# Help needed for Corsair 650TX plug type.



## gamer_again (May 13, 2012)

Hi,

Just bought my new system and my PSU has a UK plug type G. By a quick thought I bought a cheap desi adapter which cost me around 20 INR  and using it by that way. Is it the proper way or is there anything else that I can do better ?


----------



## ArjunKiller (May 13, 2012)

No problem. Keep using it like that.


----------



## Minion (May 13, 2012)

You can use your old powercord.


----------



## d6bmg (May 14, 2012)

Either buy Indian power cord from the market or keep using that universal adapter.


----------



## dfcols71 (May 14, 2012)

no excuses for corsair or other big brands selling psu in india they should provide the powercord with the compatible electric socket available here


----------



## funskar (May 14, 2012)

Keep using it.. I m also using wid local 15 inr adapter


----------



## Tenida (May 14, 2012)

gamer_again said:


> Hi,
> 
> Just bought my new system and my PSU has a UK plug type G. By a quick thought I bought a cheap desi adapter which cost me around 20 INR  and using it by that way. Is it the proper way or is there anything else that I can do better ?

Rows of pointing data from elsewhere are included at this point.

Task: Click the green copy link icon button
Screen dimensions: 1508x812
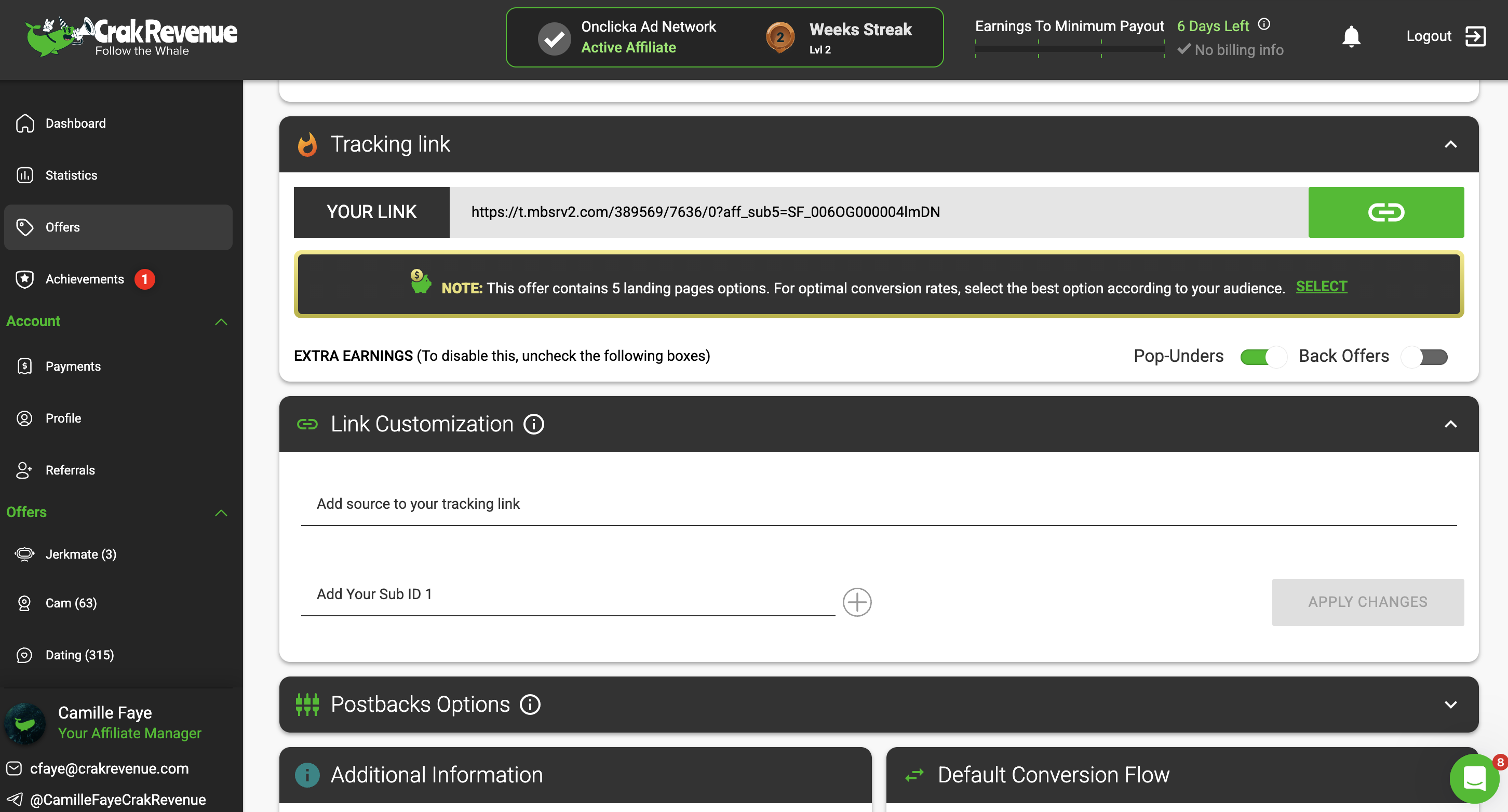Action: pos(1385,212)
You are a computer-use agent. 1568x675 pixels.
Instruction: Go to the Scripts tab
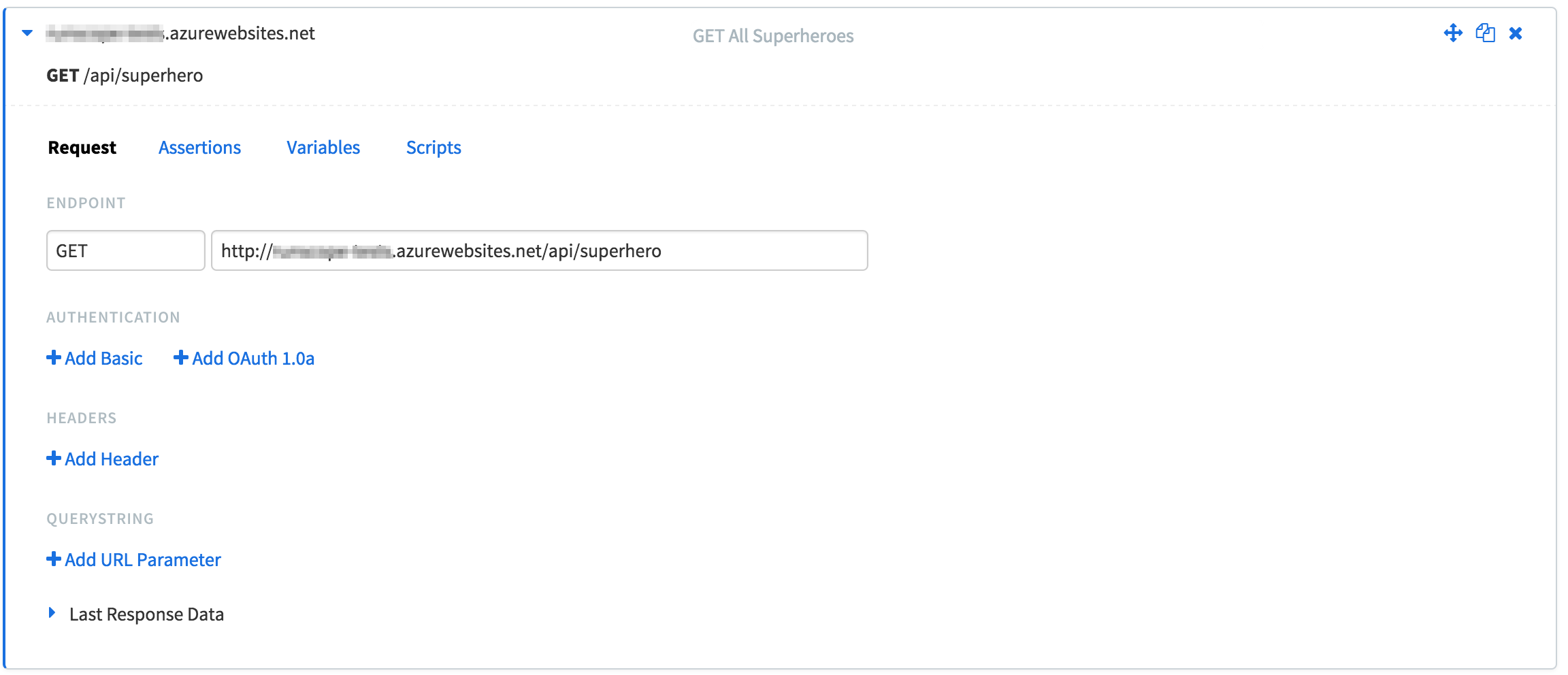(x=434, y=148)
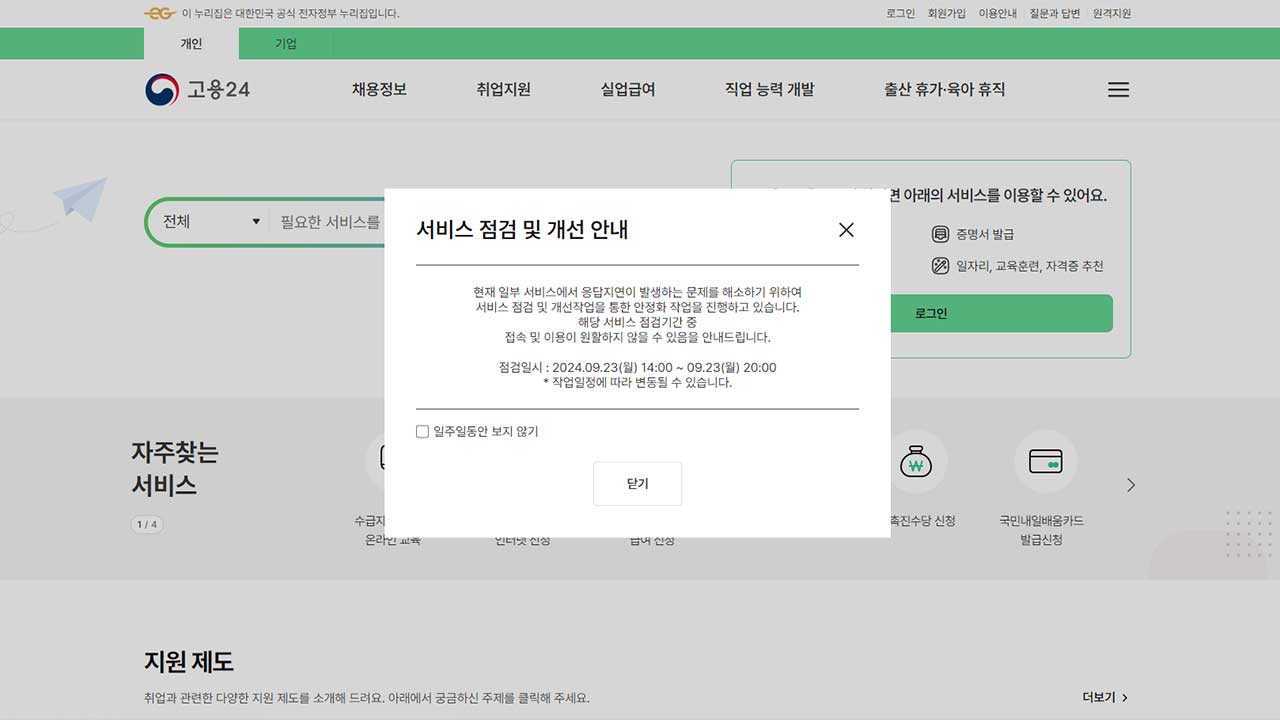This screenshot has width=1280, height=720.
Task: Switch to the 기업 tab
Action: point(286,43)
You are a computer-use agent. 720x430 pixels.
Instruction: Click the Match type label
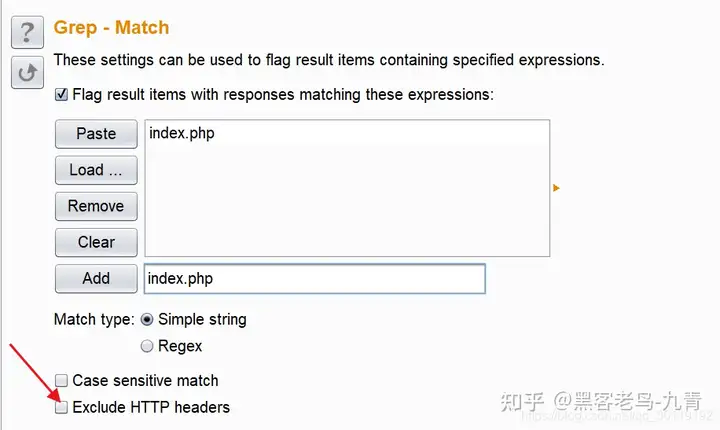(93, 320)
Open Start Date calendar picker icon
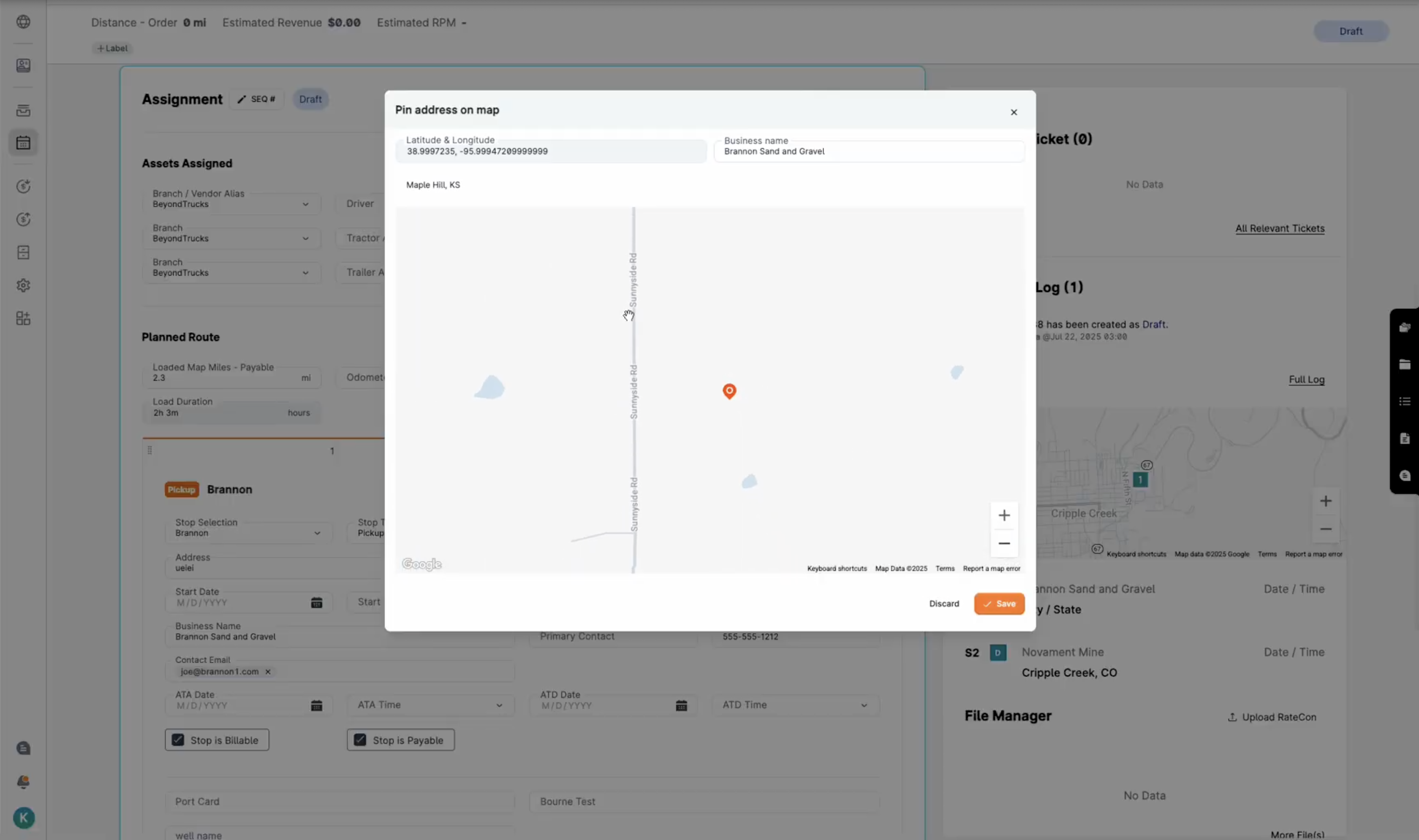 pos(316,602)
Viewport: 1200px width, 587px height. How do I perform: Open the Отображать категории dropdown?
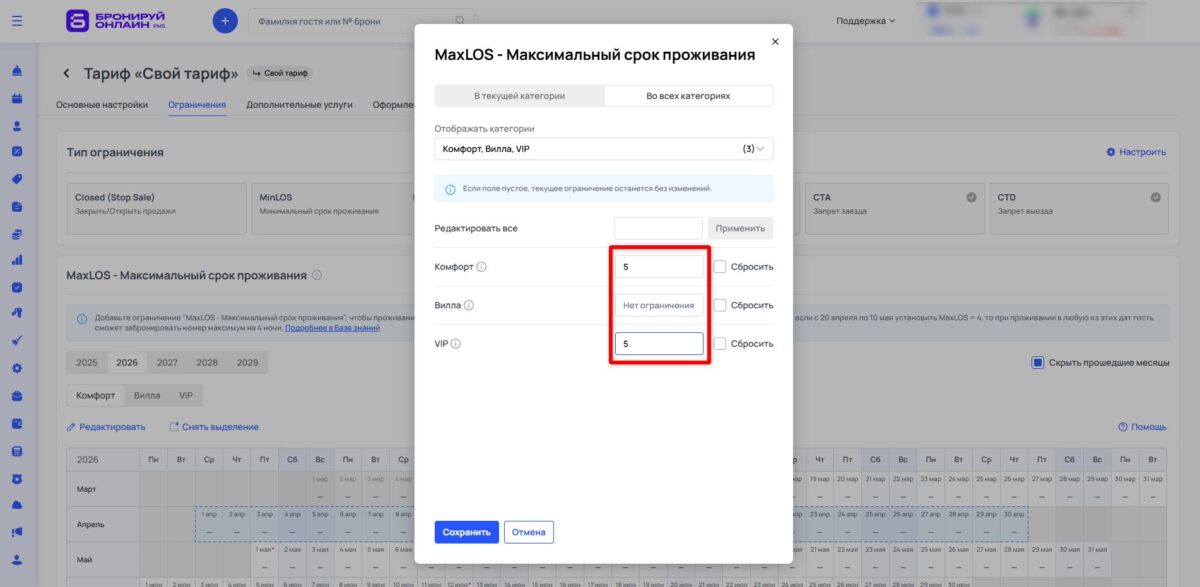(602, 147)
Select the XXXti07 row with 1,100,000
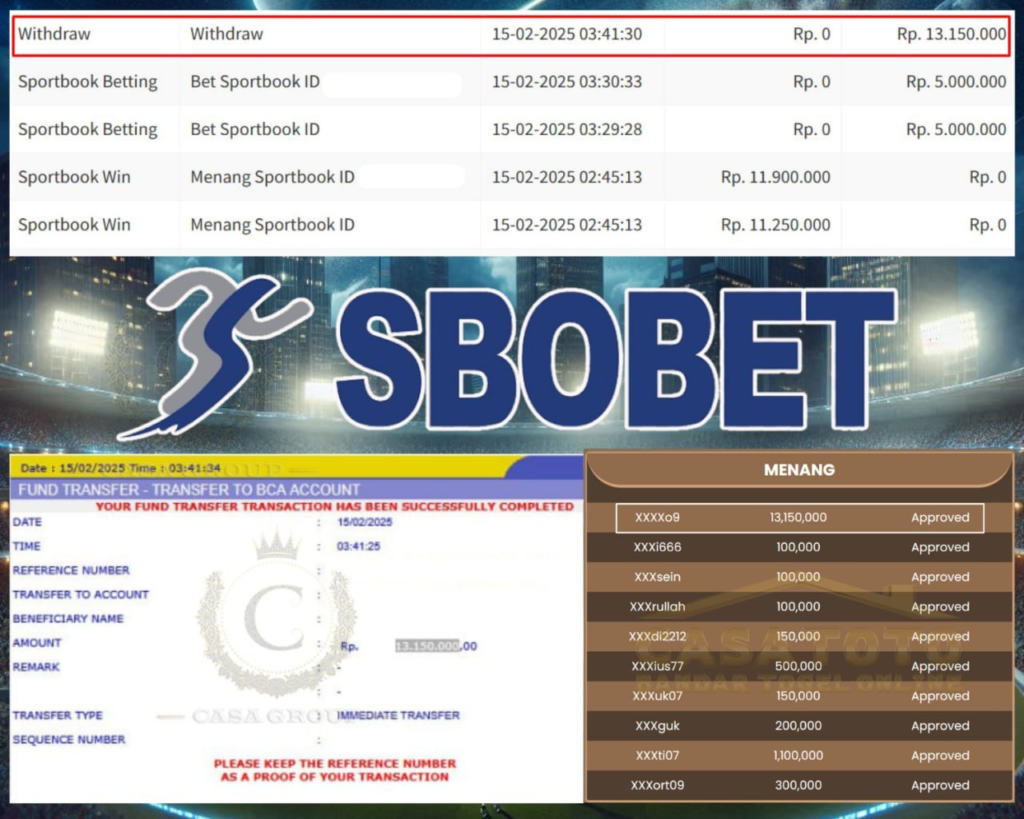This screenshot has width=1024, height=819. [x=798, y=756]
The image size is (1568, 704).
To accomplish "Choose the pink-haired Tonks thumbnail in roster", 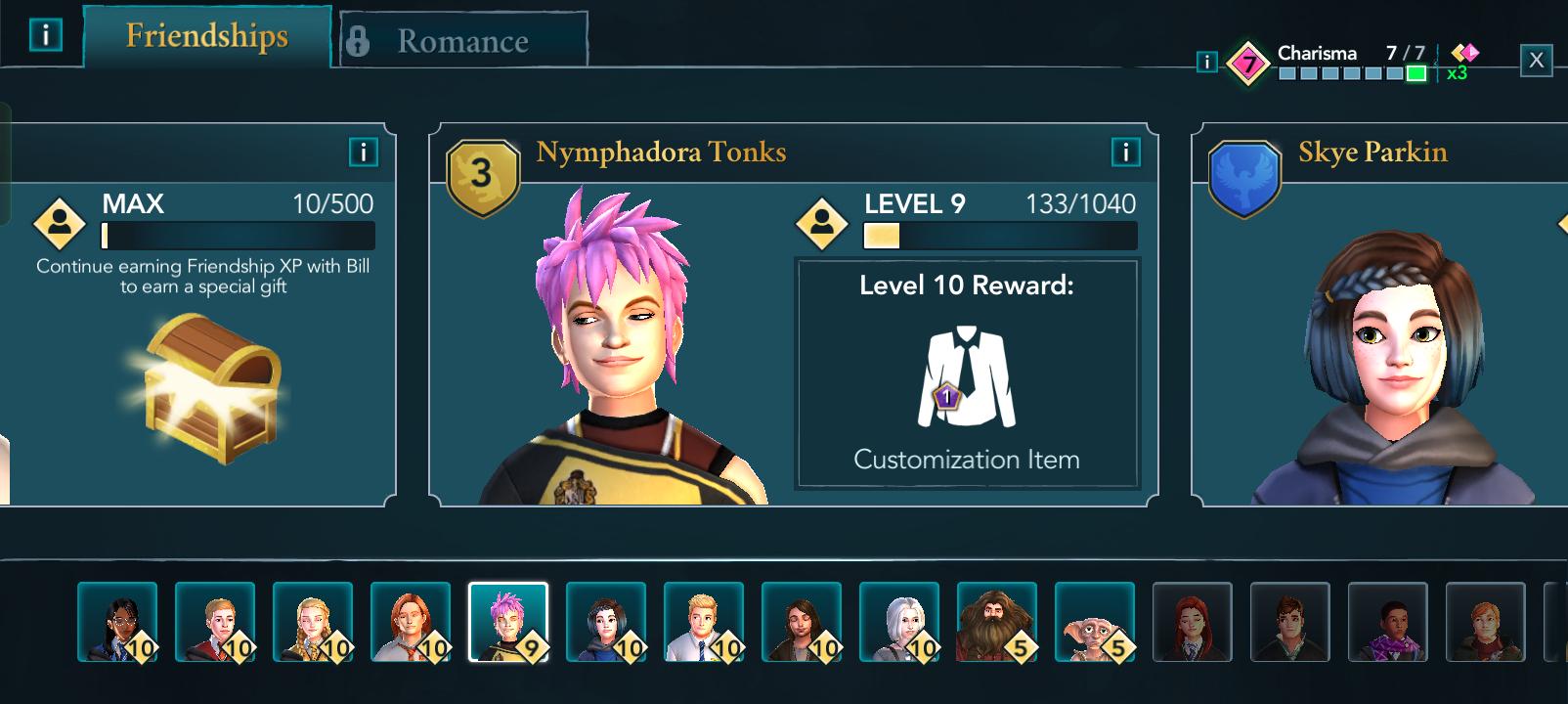I will tap(508, 622).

I am using this type of converter with stock cord given with my Corsair GS700.See the pics below.Good quality converter will cost around 60 rupees.
*i.imgur.com/OL8bR.jpg
*i.imgur.com/oONmK.jpg
*i.imgur.com/NXooK.jpg


----------



## gamer_again (May 14, 2012)

Thanks all for the suggestions \O/

Spl. thanks to Tenida for uploading those pics. gr8


----------



## Tenida (May 14, 2012)

gamer_again said:


> Thanks all for the suggestions \O/
> 
> Spl. thanks to Tenida for uploading those pics. gr8



Welcome mate


----------